* **DESCRIPTION OF THE TASK**:
For the data that follows, print the line with "You are a GUI", the line with "Open results page 4 in table footer", and all lines between them, exactly as they stand. Omit pictures and add nothing.

* **MATERIAL SUPPLIED**:
.....

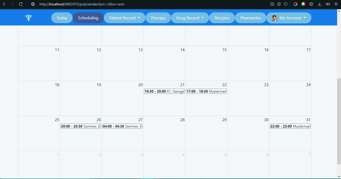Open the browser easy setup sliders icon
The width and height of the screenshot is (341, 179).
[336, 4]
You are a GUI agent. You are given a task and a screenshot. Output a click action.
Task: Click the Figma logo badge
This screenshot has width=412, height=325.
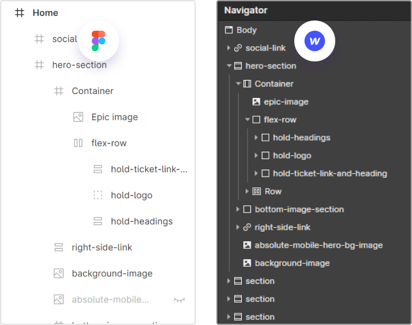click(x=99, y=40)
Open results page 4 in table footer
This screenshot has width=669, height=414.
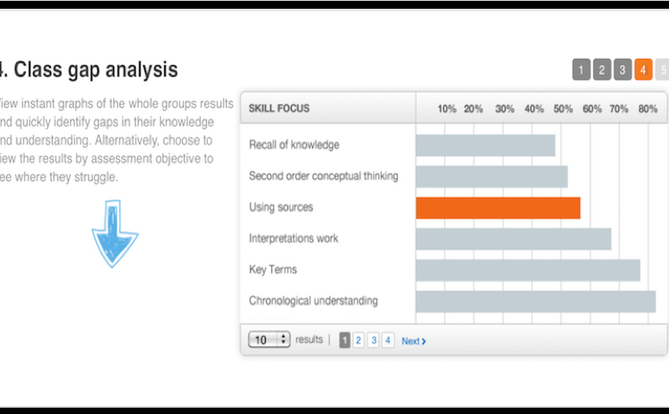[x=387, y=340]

.....

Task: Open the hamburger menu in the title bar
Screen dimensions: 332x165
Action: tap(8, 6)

.....

* **OUTPUT**:
You are a GUI agent. You are given a task and a screenshot. Output a click action.
Task: Click the Figma logo badge
This screenshot has width=412, height=325.
click(x=99, y=40)
Open results page 4 in table footer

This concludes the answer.